Par ailleurs, force est de constater que les comptes de la société [3] mais également de la société [2] ont du être approuvés notamment par M. [T] en sa qualité d’associé, sans que celui-ci n’apparaisse avoir fait la moindre observation, aucun des procès-verbaux d’assemblées générales n’étant produit aux débats.
En conséquence, et sans qu’une mesure d’expertise n’apparaisse nécessaire, une telle mesure ne pouvant suppléer la carence de la SCI [Adresse 4][Adresse 5] dans l’administration de la preuve de ce que les fonds réglés par la société [2] au titre de son compte courant d’associé au sein de la SCI [Adresse 1] appartiendraient, en réalité, à M. [T], la SCI [3] doit être condamnée à payer à la société [2] la somme de 94 501 euros au titre de son compte courant d’associé, somme figurant au bilan 2017 de la société [2].

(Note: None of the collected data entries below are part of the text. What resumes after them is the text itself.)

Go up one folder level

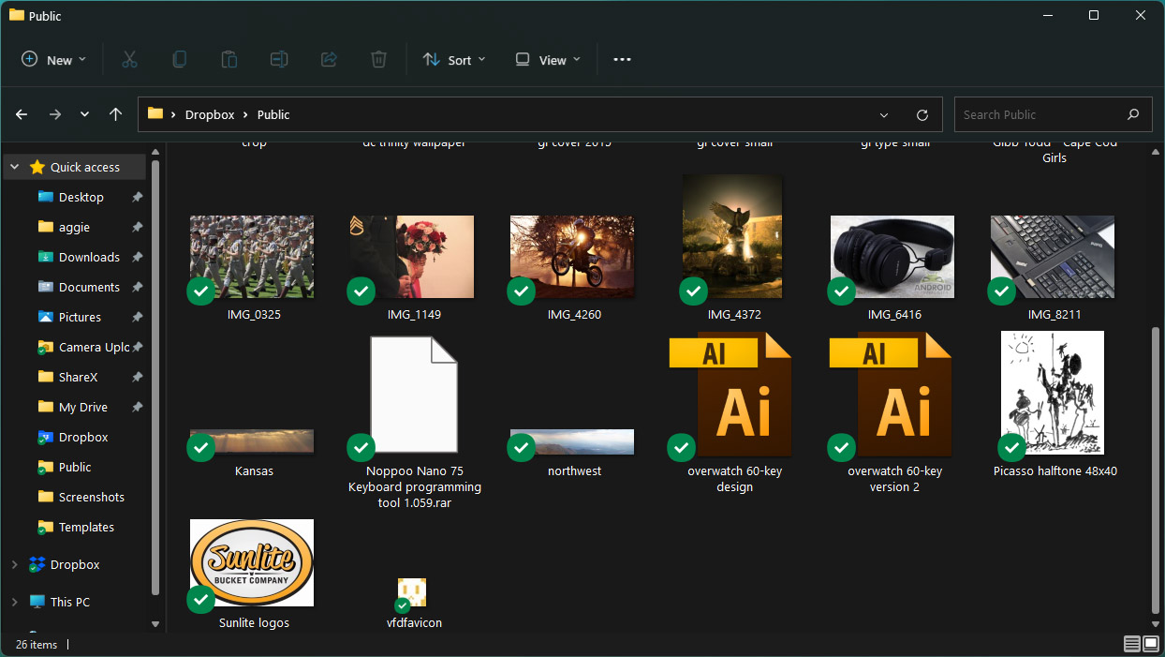click(x=115, y=114)
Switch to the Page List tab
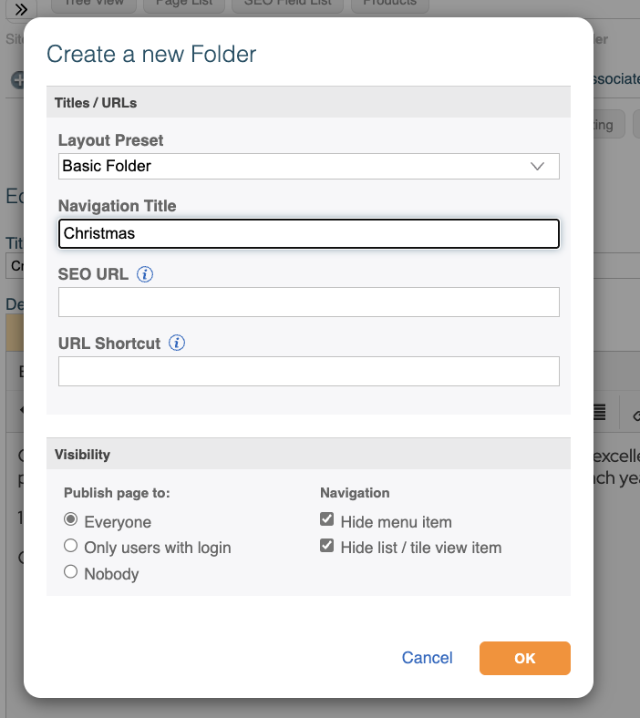 pos(183,5)
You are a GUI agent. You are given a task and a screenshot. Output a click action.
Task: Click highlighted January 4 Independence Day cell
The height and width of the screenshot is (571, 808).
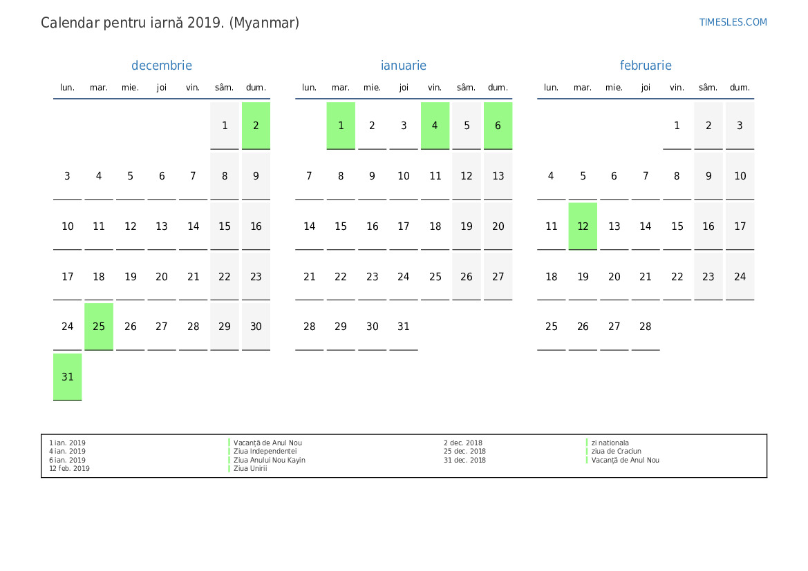(435, 126)
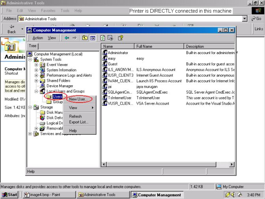Click the Refresh toolbar icon

pyautogui.click(x=103, y=38)
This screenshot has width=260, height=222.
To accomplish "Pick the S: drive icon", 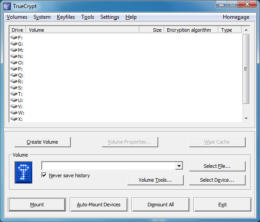I will (14, 87).
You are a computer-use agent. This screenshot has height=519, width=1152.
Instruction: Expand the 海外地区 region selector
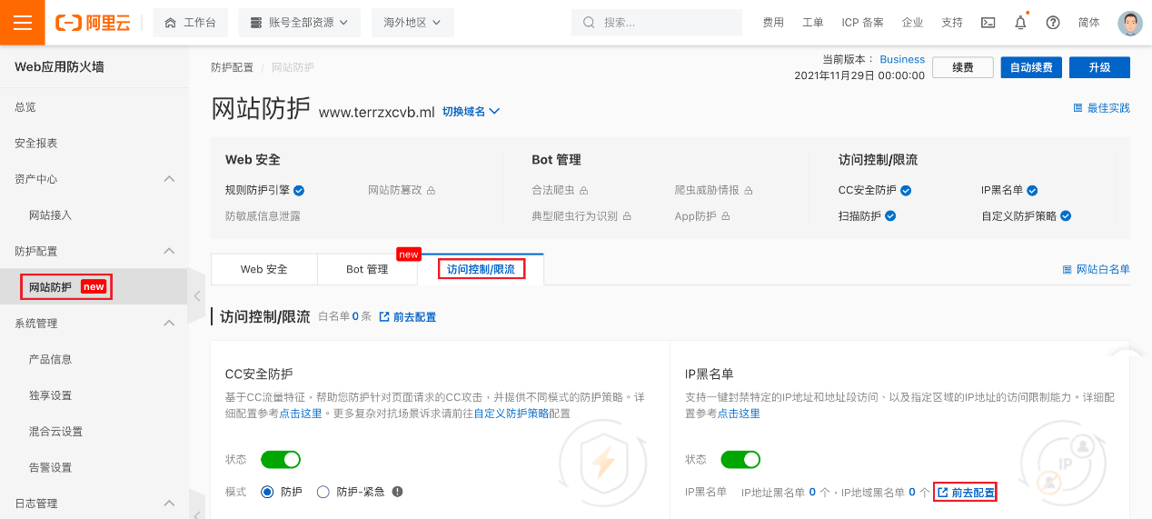pyautogui.click(x=412, y=23)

L’article 1904 du code civil prévoit que 'si l’emprunteur ne rend pas les choses prêtées ou leur valeur au terme convenu, il en doit l’intérêt du jour de la sommation ou de la demande en justice'. Les intérêts sur la somme de 94 501 euros sont donc dus à compter de la réception de la mise en demeure, soit le 16 avril 2021.
En conséquence, le jugement sera confirmé en toutes ses dispositions.
Succombant en ses prétentions, la SCI [Adresse 1] sera condamnée aux dépens d’appel et le jugement sera confirmé en ce qu’il l’a condamnée aux dépens de première instance.
Les frais d’inscription d’hypothèque judiciaire provisoire, dont le sort est réglé par le code des procédures civiles d’exécution, n’entrent pas dans les dépens, et au demeurant, ils ne sont pas justifiés. La demande tendant à les voir inclus dans les dépens sera donc rejetée.
Il serait inéquitable de laisser à Me [Q], ès qualités, la charge des frais exposés et non compris dans les dépens. La SCI [3] sera condamnée à lui payer la somme de 3 000 euros sur le fondement de l’article 700 du code de procédure civile et le jugement sera confirmé en ses dispositions relatives aux frais irrépétibles de première instance.
la SCI [Adresse 1] sera déboutée de sa demande sur le fondement de l’article 700 du code de procédure civile compte tenu de sa condamnation aux dépens.
PAR CES MOTIFS
La Cour,
Confirme le jugement en toutes ses dispositions ;
Y ajoutant :
Condamne la SCI [3] aux dépens d’appel ;
Déboute la SCP [1], représentée par Me [Q], en sa qualité de liquidateur judiciaire de la société [2], de sa demande tendant à voir les frais d’inscription d’hypothèque judiciaire provisoire inclus dans les dépens ;
Condamne la SCI [Adresse 1] à payer à la SCP [1], représentée par Me [Q], en qualité de liquidateur de la société [2], la somme de 3 000 euros sur le fondement de l’article 700 du code de procédure civile ;
Déboute la société [Adresse 1] de sa demande au titre des frais irrépétibles d’appel.
Le greffier
La présidente
EN CONSÉQUENCE
LA RÉPUBLIQUE FRANÇAISE mande et ordonne à tous les commissaires de justice, sur ce requis, de mettre ladite décision à exécution, aux procureurs généraux et aux procureurs de la République près les tribunaux judiciaires d’y tenir la main, à tous les commandants et officiers de la [Localité 3] Publique de prêter main-forte lorsqu’ils en seront légalement requis. En foi de quoi, la présente décision a été signée par le Président et le Greffier.